A snippet of my CSV looks like this:
"geonameid","name","asciiname","alternatenames","loc","feature_class","feature_code","country_code","cc2","admin1_code","admin2_code","admin3_code","admin4_code"
3,"Zamīn Sūkhteh","Zamin Sukhteh","Zamin Sukhteh,Zamīn Sūkhteh","[48.91667,32.48333]","P","PPL","IR",,"15",,,
5,"Yekāhī","Yekahi","Yekahi,Yekāhī","[48.9,32.5]","P","PPL","IR",,"15",,,
7,"Tarvīḩ ‘Adāī","Tarvih `Adai","Tarvih `Adai,Tarvīḩ ‘Adāī","[48.2,32.1]","P","PPL","IR",,"15",,,
The desired JSON output (except the charset) that works with mongoimport is below:
{"geonameid":3,"name":"Zamin Sukhteh","asciiname":"Zamin Sukhteh","alternatenames":"Zamin Sukhteh,Zamin Sukhteh","loc":[48.91667,32.48333] ,"feature_class":"P","feature_code":"PPL","country_code":"IR","cc2":null,"admin1_code":15,"admin2_code":null,"admin3_code":null,"admin4_code":null}
{"geonameid":5,"name":"Yekahi","asciiname":"Yekahi","alternatenames":"Yekahi,Yekahi","loc":[48.9,32.5] ,"feature_class":"P","feature_code":"PPL","country_code":"IR","cc2":null,"admin1_code":15,"admin2_code":null,"admin3_code":null,"admin4_code":null}
{"geonameid":7,"name":"Tarvi? ‘Adai","asciiname":"Tarvih `Adai","alternatenames":"Tarvih `Adai,Tarvi? ‘Adai","loc":[48.2,32.1] ,"feature_class":"P","feature_code":"PPL","country_code":"IR","cc2":null,"admin1_code":15,"admin2_code":null,"admin3_code":null,"admin4_code":null}
I have tried all available online CSV-JSON converters and they do not work because of the file size. The closest I got was with Mr Data Converter (the one pictured above) which would import to MongoDb after removing the start and end bracket and commas between documents. Unfortunately that tool doesn't work with a 300 mb file.

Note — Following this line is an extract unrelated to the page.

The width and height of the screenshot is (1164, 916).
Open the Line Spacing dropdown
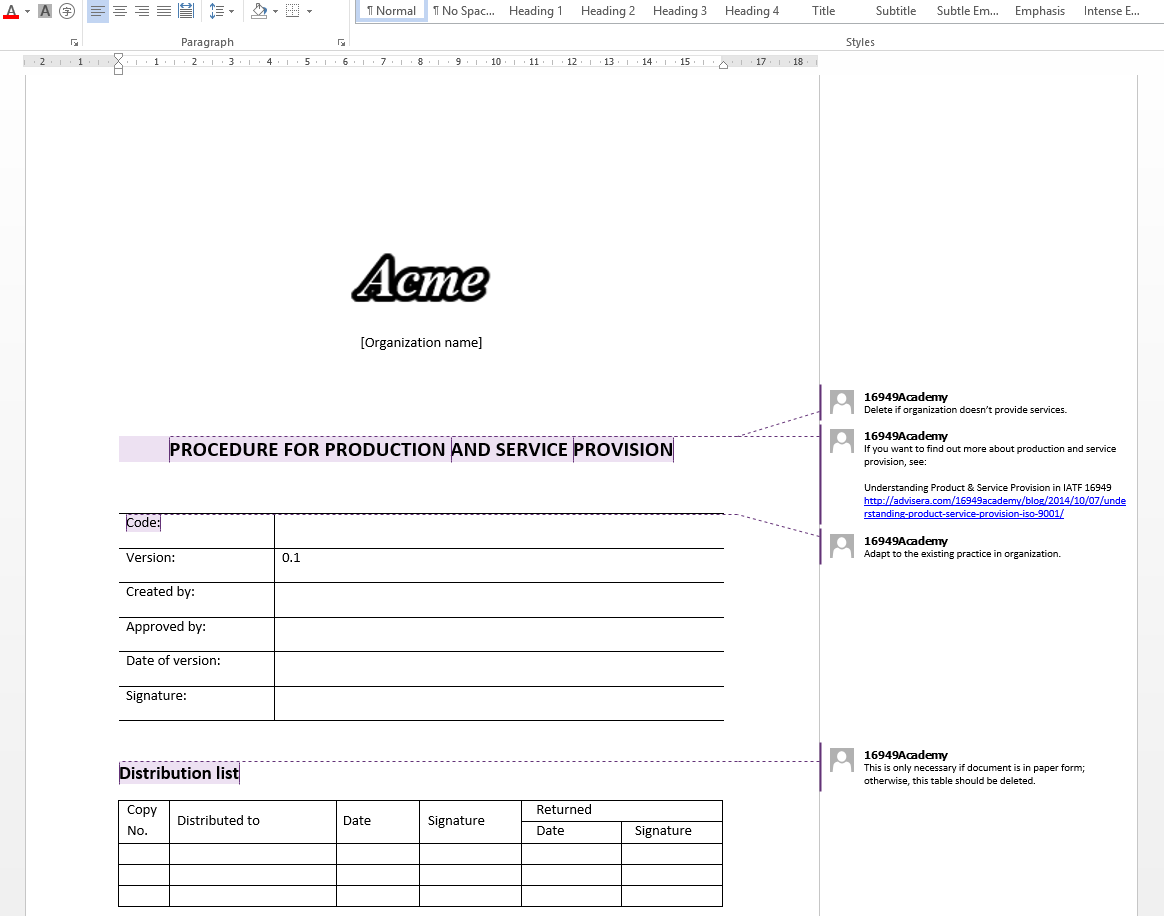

The JSON above is set to be encoded in UTF-8 but still has charset problems, most likely due to a conversion error?
I spent the last three days learning Python, trying to use Python CSVKIT, trying all the CSV-JSON scripts on stackoverflow, importing CSV to MongoDB and changing "loc" string to array (this retains the quotation marks unfortunately) and even trying to manually copy and paste 30,000 records at a time. A lot of reverse engineering, trial and error and so forth.
Does anyone have a clue how to achieve the JSON above while keeping the encoding proper like in the CSV above? I am at a complete standstill.